• **Brief**:
Please continue the walkthrough on BERT next sentence prediction below, starting right after the last output it shows.

START Supplied passage

All I can say to help there is "google the error message"?

But once you've got the packages installed it's easy.

First we load everything and get it ready to run.

In [1]:
import torch
from transformers import BertTokenizer, BertForNextSentencePrediction

tokenizer = BertTokenizer.from_pretrained('bert-base-uncased')
print('built tokenizer')
model = BertForNextSentencePrediction.from_pretrained('bert-base-uncased')
model.eval()
print('built model')

built tokenizer
built model


Then here's a function to do next sentence prediction:

In [2]:
def get_logits(firstsentence, secondsentence):
    global tokenizer, model

    encoding = tokenizer.encode_plus(firstsentence, secondsentence, return_tensors = 'pt', max_seq_length = 255)
    loss, logits = model(**encoding, next_sentence_label=torch.LongTensor([1]))

    return loss, logits

Now we just need two sentences.

In [15]:
firstsentence = "I was walking to the store one day to buy groceries."
secondsentence = "At the store I bought bananas and milk."

get_logits(firstsentence, secondsentence)

(tensor(12.3876, grad_fn=<NllLossBackward>),
 tensor([[ 6.2713, -6.1164]], grad_fn=<AddmmBackward>))

END Supplied passage
START Material supplied

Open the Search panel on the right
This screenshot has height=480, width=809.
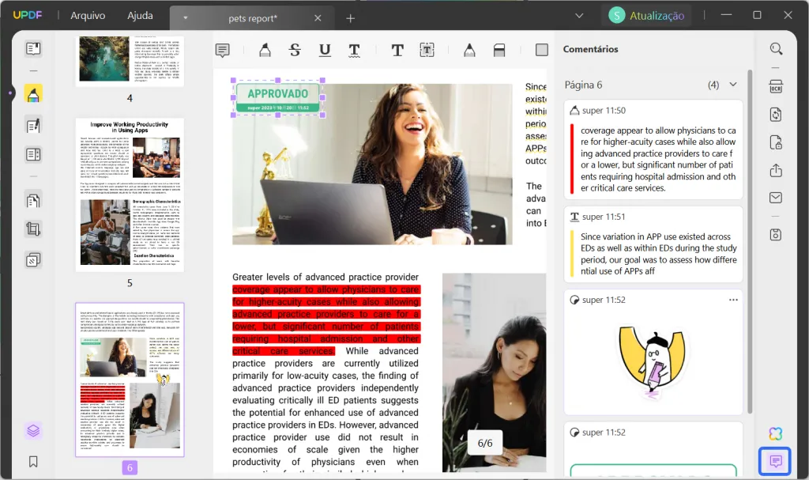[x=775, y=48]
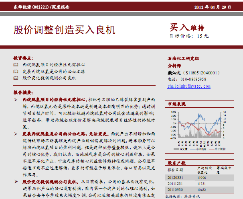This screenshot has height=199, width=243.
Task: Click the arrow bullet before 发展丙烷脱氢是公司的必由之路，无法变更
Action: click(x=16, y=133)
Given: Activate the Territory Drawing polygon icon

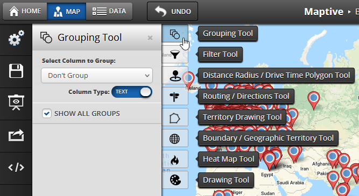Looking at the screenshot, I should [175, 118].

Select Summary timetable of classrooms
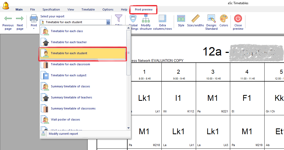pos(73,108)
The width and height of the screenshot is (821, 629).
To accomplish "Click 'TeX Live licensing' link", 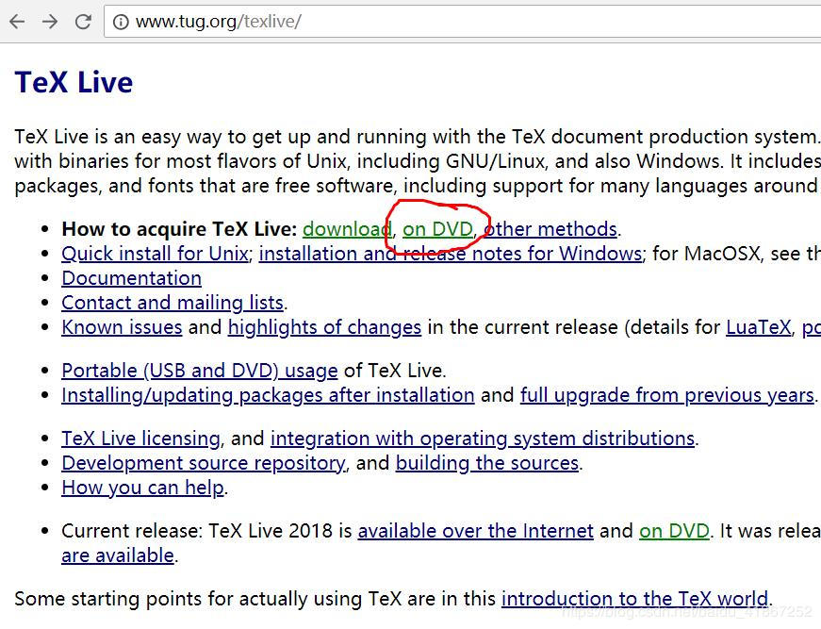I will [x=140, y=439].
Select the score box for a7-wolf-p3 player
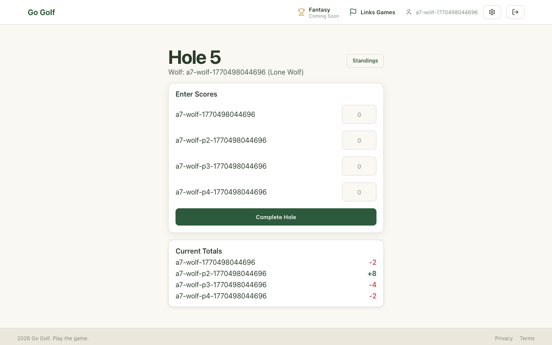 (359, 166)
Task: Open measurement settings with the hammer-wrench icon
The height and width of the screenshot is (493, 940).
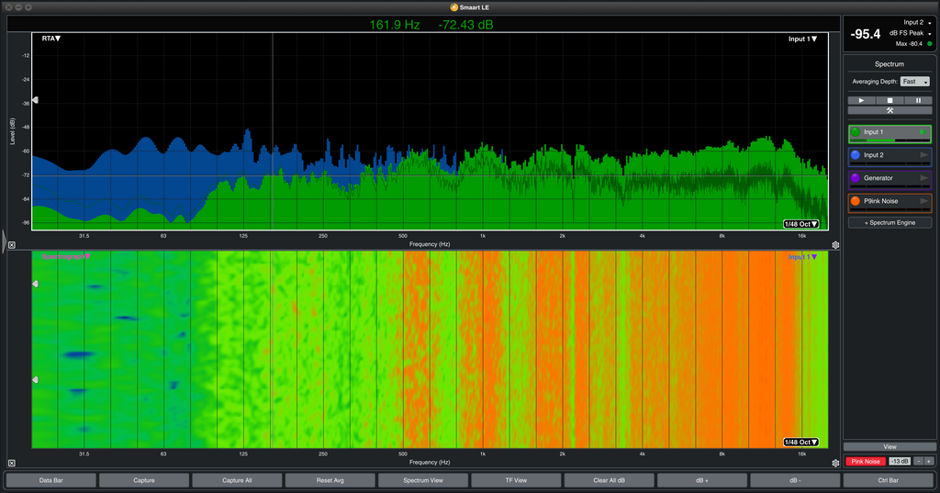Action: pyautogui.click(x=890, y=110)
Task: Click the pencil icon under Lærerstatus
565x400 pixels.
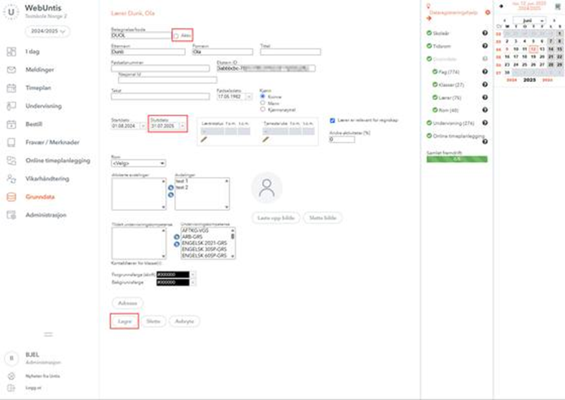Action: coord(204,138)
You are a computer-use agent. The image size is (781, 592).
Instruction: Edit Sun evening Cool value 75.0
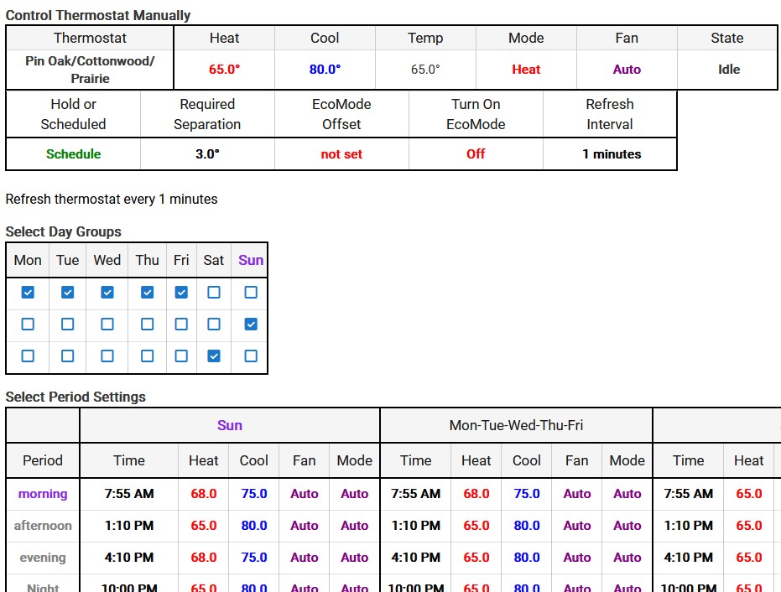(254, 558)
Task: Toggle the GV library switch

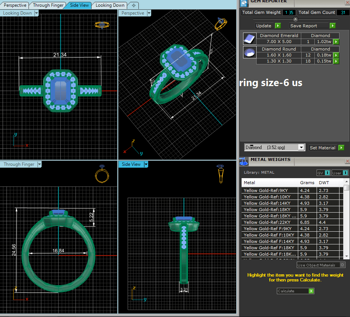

END Material supplied

• **Response for this exercise**:
Okay. What the hell does that mean? The first line is the "loss," the second the "logits." The relation between logits and probability makes my head hurt to explain, so I'm just going to [point at Wikipedia.](https://en.wikipedia.org/wiki/Logit)

But for a quick and dirty approach I wrote this function which *loosely* translates BERT's logits output into a probability for the sequence.

In [13]:
import math

def get_probability(firstsent, secondsent):
    '''
    
    :param logits: a tensor produced by BERT
    :return: probability of the first category after softmax
    '''
    loss, logits = get_logits(firstsent, secondsent)
    
    poslogit = logits[0, 0]
    neglogit = logits[0, 1]

    pospart = math.pow(2.72, poslogit)
    negpart = math.pow(2.72, neglogit)

    posprob = pospart / (pospart + negpart)

    return posprob

In [17]:
firstsentence = "I was walking to the store one day to buy groceries."
secondsentence = "At the store I bought bananas and milk."

get_probability(firstsentence, secondsentence)

0.9999958626257772

Ah, now we can see that BERT considers that a pretty probable sequence. Let's try a less probable sequence.

We'll use the same first sentence about walking to the store, and for our second sentence

    Psychedelics are a hallucinogenic class of psychoactive drug whose primary effect is to trigger non-ordinary states of consciousness and psychedelic experiences via serotonin 2A receptor agonism.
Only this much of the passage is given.